Create forward function using intermediate layers from pretrained model

I am trying to do some visual attention using an implementation of the EfficientNet found here which is already pretrained. In order to use the features of the attention I need to get specific layers from the EfficienNet model and then use them in my last Linear layer.
However, I do no know how to use get these intermediate layers in feed them to my attention blocks.

class AttentionNet(nn.Module):
    def __init__(self, num_classes):
        self.model = EfficientNet.from_pretrained('efficientnet-b2')

        # This are my attention layers
        self.projector = ProjectorBlock(256, 512)
        self.attn1 = LinearAttentionBlock(in_features=512, normalize_attn=True)
        self.attn2 = LinearAttentionBlock(in_features=512, normalize_attn=True)
        self.attn3 = LinearAttentionBlock(in_features=512, normalize_attn=True)

        #This is my classification layer
        self.classification = nn.Linear(in_features=512*3, out_features=4, bias=True)

        #This is the layer I want to access
        self.inter_1 = self.model._blocks[0]._bn2

    def forward(self, x):
        x = self.model.forward(x)
        # l1 = Get features from self.inter_1

        c1, g1 = self.attn1(self.projector(l1), x)
        x = self.classify(g1)  # batch_sizexnum_classes
        return [x, c1]

The easiest way is probably to subclass the EfficientNet class and override the forward to integrate extract_features into forward and then return what you need.

Best regards


1 Like

For a baseline post-hoc torchvision.model implementation of this idea look here

Or you could use my EfficientNet impl, it supports feature extraction out of the box :slight_smile:

I’m currently refining the feature, so most up to date is on my ‘features’ branch .

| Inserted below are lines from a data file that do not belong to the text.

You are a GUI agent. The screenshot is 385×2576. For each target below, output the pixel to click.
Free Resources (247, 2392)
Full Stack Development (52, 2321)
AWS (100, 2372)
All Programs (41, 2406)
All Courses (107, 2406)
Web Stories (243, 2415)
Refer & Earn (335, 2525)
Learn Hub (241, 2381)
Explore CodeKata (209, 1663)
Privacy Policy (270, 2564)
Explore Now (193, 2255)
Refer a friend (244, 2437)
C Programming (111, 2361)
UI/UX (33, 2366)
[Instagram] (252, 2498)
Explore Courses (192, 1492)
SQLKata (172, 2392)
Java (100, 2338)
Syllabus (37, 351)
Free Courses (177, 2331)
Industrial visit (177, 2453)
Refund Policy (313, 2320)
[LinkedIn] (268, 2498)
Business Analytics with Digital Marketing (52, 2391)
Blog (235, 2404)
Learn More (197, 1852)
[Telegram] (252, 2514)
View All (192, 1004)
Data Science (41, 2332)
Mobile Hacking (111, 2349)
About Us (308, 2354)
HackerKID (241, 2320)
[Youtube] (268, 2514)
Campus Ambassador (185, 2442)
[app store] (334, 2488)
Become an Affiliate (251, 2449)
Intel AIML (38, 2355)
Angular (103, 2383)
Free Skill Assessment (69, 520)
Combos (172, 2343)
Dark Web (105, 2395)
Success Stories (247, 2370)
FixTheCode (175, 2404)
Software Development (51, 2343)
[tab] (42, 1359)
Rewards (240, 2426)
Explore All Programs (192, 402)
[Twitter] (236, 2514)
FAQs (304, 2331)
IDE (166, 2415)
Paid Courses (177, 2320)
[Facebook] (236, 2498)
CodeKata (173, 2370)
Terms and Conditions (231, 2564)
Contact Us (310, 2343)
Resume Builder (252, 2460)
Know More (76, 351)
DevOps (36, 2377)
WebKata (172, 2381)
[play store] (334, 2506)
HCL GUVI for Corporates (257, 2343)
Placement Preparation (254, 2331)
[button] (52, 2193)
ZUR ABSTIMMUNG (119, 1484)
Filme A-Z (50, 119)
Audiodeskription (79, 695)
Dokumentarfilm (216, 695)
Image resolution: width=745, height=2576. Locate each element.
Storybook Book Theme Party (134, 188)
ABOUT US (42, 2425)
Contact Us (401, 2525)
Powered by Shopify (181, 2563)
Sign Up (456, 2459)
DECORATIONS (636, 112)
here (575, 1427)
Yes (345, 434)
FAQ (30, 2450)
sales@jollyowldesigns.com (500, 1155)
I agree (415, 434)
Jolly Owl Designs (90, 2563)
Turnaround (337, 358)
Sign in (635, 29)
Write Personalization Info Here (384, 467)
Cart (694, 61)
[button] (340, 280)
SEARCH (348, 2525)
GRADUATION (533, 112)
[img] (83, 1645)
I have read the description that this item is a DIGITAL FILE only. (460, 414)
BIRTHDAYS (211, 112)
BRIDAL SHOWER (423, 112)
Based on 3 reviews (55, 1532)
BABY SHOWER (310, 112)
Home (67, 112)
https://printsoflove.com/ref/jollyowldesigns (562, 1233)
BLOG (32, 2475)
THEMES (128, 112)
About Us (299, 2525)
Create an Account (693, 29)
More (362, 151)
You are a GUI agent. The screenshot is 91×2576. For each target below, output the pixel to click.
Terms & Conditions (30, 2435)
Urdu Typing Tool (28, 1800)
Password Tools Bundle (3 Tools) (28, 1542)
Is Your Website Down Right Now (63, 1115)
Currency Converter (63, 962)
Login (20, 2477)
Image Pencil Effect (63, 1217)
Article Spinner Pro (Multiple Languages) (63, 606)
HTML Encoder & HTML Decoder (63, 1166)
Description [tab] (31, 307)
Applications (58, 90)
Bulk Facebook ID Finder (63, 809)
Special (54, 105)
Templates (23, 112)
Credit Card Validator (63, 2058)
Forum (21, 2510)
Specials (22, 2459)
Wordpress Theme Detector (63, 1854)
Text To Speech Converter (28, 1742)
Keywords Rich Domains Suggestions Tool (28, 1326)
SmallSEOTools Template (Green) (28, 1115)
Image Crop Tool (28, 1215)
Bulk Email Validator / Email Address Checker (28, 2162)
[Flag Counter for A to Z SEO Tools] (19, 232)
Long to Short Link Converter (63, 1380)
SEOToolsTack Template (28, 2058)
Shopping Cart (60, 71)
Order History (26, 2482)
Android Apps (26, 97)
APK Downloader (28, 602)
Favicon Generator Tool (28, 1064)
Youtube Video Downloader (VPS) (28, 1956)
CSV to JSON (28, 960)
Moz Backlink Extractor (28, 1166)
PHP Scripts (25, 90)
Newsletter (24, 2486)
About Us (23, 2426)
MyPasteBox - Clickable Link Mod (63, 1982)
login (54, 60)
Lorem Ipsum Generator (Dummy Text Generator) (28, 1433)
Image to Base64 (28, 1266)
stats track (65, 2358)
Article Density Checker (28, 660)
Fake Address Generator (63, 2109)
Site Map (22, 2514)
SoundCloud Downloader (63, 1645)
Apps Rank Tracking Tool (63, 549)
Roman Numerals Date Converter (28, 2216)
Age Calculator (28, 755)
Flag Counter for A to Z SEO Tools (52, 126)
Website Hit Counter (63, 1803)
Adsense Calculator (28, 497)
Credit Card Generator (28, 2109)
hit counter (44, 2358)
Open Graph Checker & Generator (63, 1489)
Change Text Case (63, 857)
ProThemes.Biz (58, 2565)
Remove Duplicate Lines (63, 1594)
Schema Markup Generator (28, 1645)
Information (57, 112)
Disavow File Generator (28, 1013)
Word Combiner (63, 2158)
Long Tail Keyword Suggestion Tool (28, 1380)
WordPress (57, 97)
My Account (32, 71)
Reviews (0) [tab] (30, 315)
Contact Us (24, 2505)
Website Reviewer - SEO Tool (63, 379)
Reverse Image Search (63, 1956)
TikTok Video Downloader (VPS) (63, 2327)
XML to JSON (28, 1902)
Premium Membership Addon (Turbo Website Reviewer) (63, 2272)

It was intended for grabbing features appropriate for feature pyramid network style inputs (obj detection, segmentation, keypoints, etc) as you can see below… so it lets you grab the deepest set of features at each stride level at preset points. Not quite what you want as you seem to be keeping the last FC and have a more specific point in mind…

>>> import timm
>>> m = timm.create_model('efficientnet_b2', pretrained=True, features_only=True, out_indices=(1,4), feature_location='expansion)
>>> m.feature_info.module_name()
['blocks.1.2.conv_pwl', 'blocks.6.1.conv_pwl']
>>> m.feature_info.channels()
[144, 2112]

For your case though, you could utilise the utilities I’ve put together to help with feature extraction… see example below, skipping your projection/attn blocks for clarity

import timm
from timm.models.features import FeatureHooks

class AttentionNet(nn.Module):
    def __init__(self, num_classes):
        self.hook_loc = 'blocks.0.0.bn2'
        self.model = timm.create_model('efficientnet_b2', pretrained=True, num_classes=num_classes)
        self.hooks = FeatureHooks([dict(module=self.hook_loc)], self.model.named_modules())
        # ...

    def forward(self, x):
        x = self.model.forward(x)
        l1 = self.hooks.get_output(x.device)[self.hook_loc]

        # ....
        return [x, l1]

>>> aa = AttentionNet(1000)
>>> o = aa(torch.randn(2, 3, 224, 224))
>>> for x in o:
...   print(x.shape)
torch.Size([2, 1000])
torch.Size([2, 16, 112, 112])